The vision for the Saturate OC initiative was to share the Gospel outside on the streets and not be a "one preacher kind of revival," but rather, a "ripple effect," she told CP.
While they have received some criticism about people not wearing masks and pressure to worship elsewhere, Green recounted a story she shared two Fridays ago where she and a few others were worshiping on the pier earlier in the week. A troubled woman named Connie who was nearby approached the group and ended up receiving Christ. She went to the event on a Friday, was baptized on a Saturday, and has now joined a home church.
"She was homeless, and so now she's being put into family," Green said, adding that she'd spoken with her recently and Connie relayed that her whole life has changed in one week.
"It mattered to Connie," Green wrote on her Instagram account, explaining why they chose to worship God outdoors on the beach, in response to objections they'd received from some.
Worship artist Sean Feucht, who has been leading worship with Saturate OC, believes the church is in a season that resembles the late '60s and '70s, a period in U.S. history marked by political strife, racial tension, government instability, and economic volatility.
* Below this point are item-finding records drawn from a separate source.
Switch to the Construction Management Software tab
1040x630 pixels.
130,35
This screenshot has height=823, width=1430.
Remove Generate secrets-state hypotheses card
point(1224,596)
"What we're seeing now is a return back to a gritty, raw Gospel, Jesus people movement foundation. A lot of that is in part because we can't be in our churches. We are kind of forced to be outside of our buildings and forced to be innovative and creative and come up with alternate solutions," Feucht said in an interview with CP on Monday.
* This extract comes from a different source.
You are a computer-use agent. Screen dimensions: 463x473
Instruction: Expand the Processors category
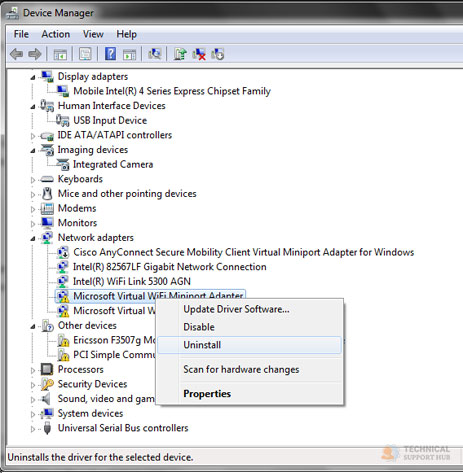coord(33,370)
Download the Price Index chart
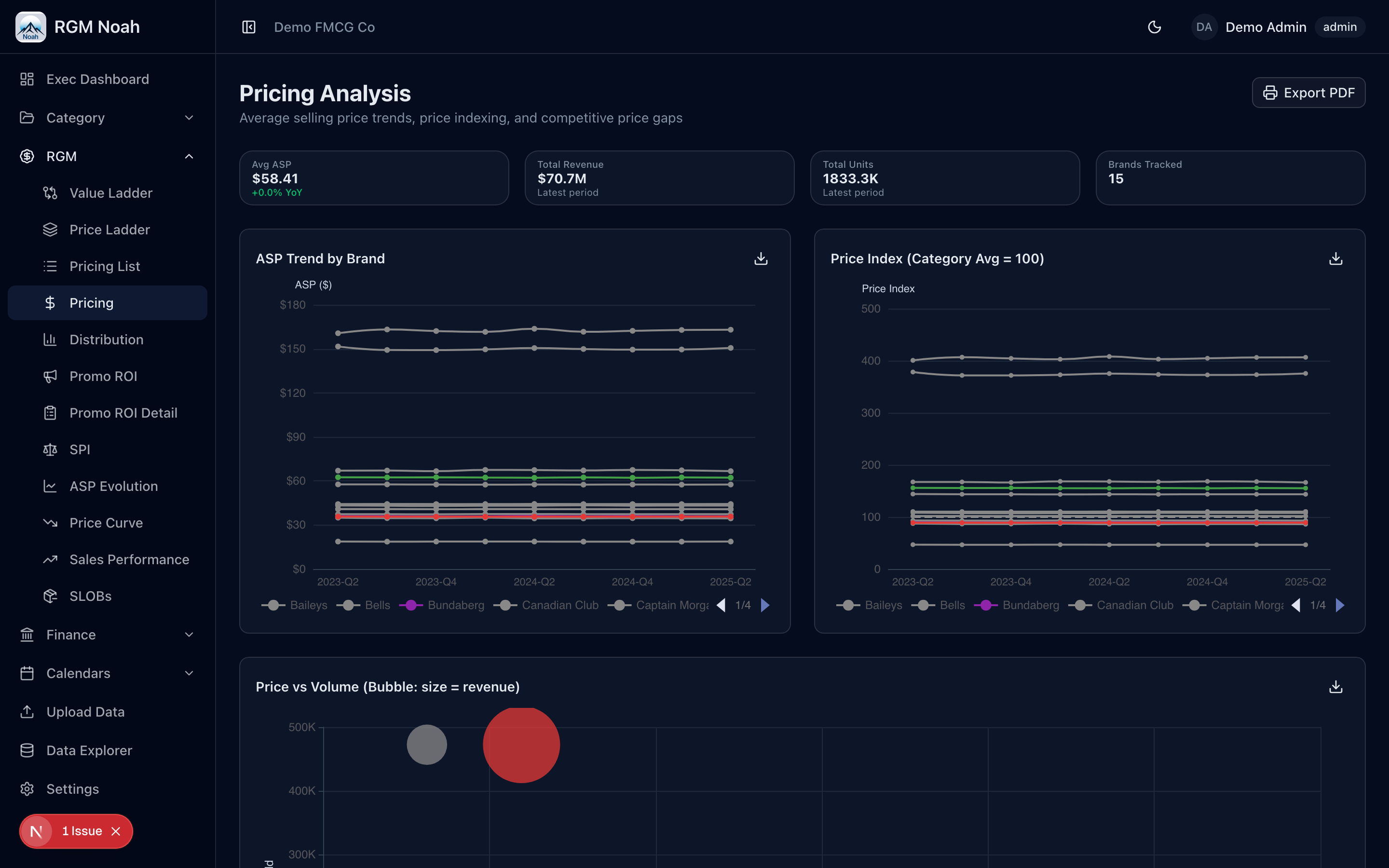Viewport: 1389px width, 868px height. click(x=1335, y=259)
"And I think what it's doing is stripping off the sheen and the polished nature of what we've built in America and it's allowing us to return to the simplicity to the power of the raw Gospel."
The worship leader recalled the story in Isaiah 6, while the prophet was distressed about the death of King Uzziah, and yet in that same year, Isaiah saw the Lord. Thus, despite the hardship surrounding the death of the noble king, there was a grace for a higher revelation for what was taking place in that time in history.
"I think people are having to choose faith over fear," he added.
"So now, if we unplug from the perpetual fear-mongering narrative of the media and we press into the heart of the Lord, I believe that He's still saying, 'the whole Earth is full of His glory.'"
The focus on God's glory is not escaping the challenges we all face, he said, but being aware of what God is doing.
"The church has been quarantined. We've been separated, isolated and alone. And society is crumbling. And for pastors and leaders to not understand that society is literally crumbling, I think, is a tragedy."
"The church has got to become courageous again and remove this Gospel that is wrapped in caution and self-preservation. I've spent enough time in persecuted nations around the world to know that that's not how those churches function. There's a real dividing line that is happening right now in the church and it's going to be really helpful. Who are the ones that are going to believe the Gospel and take a stand? And that's the side of history I want to be in."
Feucht, who ran for Congress last year but did not win his primary, said that lately it has been easy to lead worship because people have been so hungry to sing to God.
"Whether you're singing something from the '80s or something brand new that they've never heard before, people are engaging and they are not allowing their doctrinal stances or their denominational barriers get in the way. There's a real unity that we can access that is profound."
Organizers announced on Saturday that Saturate OC will be extended to Aug. 7.